The analogy isn’t perfect, however. The dresser got an exterior makeover with paint, but Jesus works through transformation, from the inside out:

We...are being transformed into his [Jesus’] likeness with ever-increasing glory, which comes from the Lord, who is the Spirit. (2 Corinthians 3:18)
My parents gave me this
butterfly necklace when
I graduated from a one-year
intensive Bible school course.
The word “transformed” comes from the Greek metamorphoo, which of course is related to the English word for “metamorphosis” in the insect world. After a brief life consumed with “consuming,” a caterpillar is enveloped in an ugly sac called a chrysalis. Within it, the caterpillar transforms to a butterfly, finally emerging into a new life.
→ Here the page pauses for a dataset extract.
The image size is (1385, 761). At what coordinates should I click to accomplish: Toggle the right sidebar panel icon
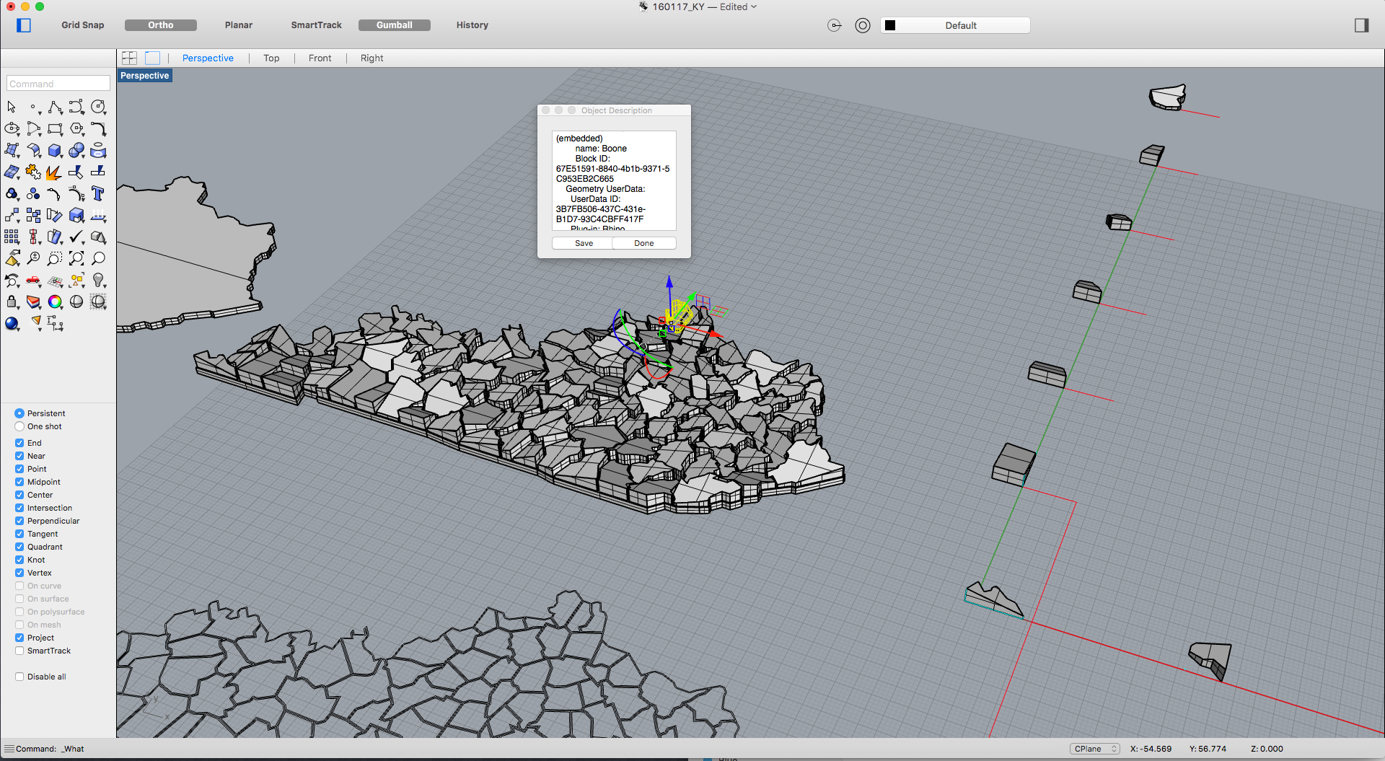tap(1361, 25)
No wonder that this amazing process eventually became a symbol for the spiritual reality of being “born again.”
Jesus, in fact, had some harsh words about religious leaders of His day who excelled at "pretend-religion." They tried to look good on the outside but had dark, wretched, proud, judgmental hearts. He didn’t win any popularity contests with them, especially when He called them “whitewashed tombs,” pretty on the outside but full of death inside (Matthew 23:27-28).

I won’t say my refurbished dresser was totally “pretty on the outside.” It was still an old, scarred dresser.  But it had a second chance at being useful. And that’s just like God.  No matter how beat up and scarred we get from our bad choices and the inevitable hard places in life, He can still renew and use us. 

The rest of the story on the dresser?  A woman driving by our home a few days before the sale noticed it with its dangling price tag amidst other sale items we were gathering in the driveway. She was putting her 90-something mother in a care home and it was just what she needed as she prepared the room.